● **WORK REQUEST**
Gather, from the data below, each line in which the word "width" occurs.

Records drawn from a dataset:
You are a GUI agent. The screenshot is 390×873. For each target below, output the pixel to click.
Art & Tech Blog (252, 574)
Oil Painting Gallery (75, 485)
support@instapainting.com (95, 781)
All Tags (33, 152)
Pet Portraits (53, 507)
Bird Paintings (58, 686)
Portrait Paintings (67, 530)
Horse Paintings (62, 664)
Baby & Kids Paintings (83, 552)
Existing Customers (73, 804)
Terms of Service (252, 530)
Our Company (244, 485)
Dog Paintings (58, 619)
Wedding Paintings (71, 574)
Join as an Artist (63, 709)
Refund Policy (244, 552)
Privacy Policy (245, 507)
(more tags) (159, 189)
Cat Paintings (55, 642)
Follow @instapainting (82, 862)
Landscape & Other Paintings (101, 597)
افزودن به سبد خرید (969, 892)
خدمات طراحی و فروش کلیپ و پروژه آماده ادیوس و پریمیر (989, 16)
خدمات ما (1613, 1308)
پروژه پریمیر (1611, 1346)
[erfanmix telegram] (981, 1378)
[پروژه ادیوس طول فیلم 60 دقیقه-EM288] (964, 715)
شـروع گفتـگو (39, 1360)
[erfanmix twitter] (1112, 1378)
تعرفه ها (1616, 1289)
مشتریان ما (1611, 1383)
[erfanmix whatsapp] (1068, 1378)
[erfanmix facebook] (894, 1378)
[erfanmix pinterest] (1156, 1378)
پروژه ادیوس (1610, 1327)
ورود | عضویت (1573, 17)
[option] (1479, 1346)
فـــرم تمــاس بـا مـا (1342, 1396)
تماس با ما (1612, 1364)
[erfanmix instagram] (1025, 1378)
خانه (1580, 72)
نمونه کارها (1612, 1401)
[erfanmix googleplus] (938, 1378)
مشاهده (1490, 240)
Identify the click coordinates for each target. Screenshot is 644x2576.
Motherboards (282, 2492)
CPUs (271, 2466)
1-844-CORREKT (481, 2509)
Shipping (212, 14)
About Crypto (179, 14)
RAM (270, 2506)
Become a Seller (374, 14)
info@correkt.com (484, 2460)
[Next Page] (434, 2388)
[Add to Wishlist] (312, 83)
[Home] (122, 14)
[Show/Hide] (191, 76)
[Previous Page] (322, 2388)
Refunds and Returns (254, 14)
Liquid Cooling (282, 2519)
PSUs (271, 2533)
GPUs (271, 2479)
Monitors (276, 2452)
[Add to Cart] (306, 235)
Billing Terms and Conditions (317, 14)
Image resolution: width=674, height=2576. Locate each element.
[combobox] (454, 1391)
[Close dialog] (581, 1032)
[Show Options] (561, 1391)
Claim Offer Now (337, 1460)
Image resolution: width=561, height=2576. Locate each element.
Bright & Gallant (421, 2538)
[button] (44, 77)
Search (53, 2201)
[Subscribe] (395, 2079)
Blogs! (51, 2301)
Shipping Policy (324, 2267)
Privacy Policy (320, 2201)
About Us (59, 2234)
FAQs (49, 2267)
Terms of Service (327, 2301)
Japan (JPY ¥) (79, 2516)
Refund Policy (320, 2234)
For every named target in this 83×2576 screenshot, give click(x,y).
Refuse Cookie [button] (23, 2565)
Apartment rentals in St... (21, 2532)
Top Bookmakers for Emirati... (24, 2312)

● **OUTPUT**
Image resolution: width=674, height=2576. Locate each element.
Image resolution: width=561, height=2576. Locate each element.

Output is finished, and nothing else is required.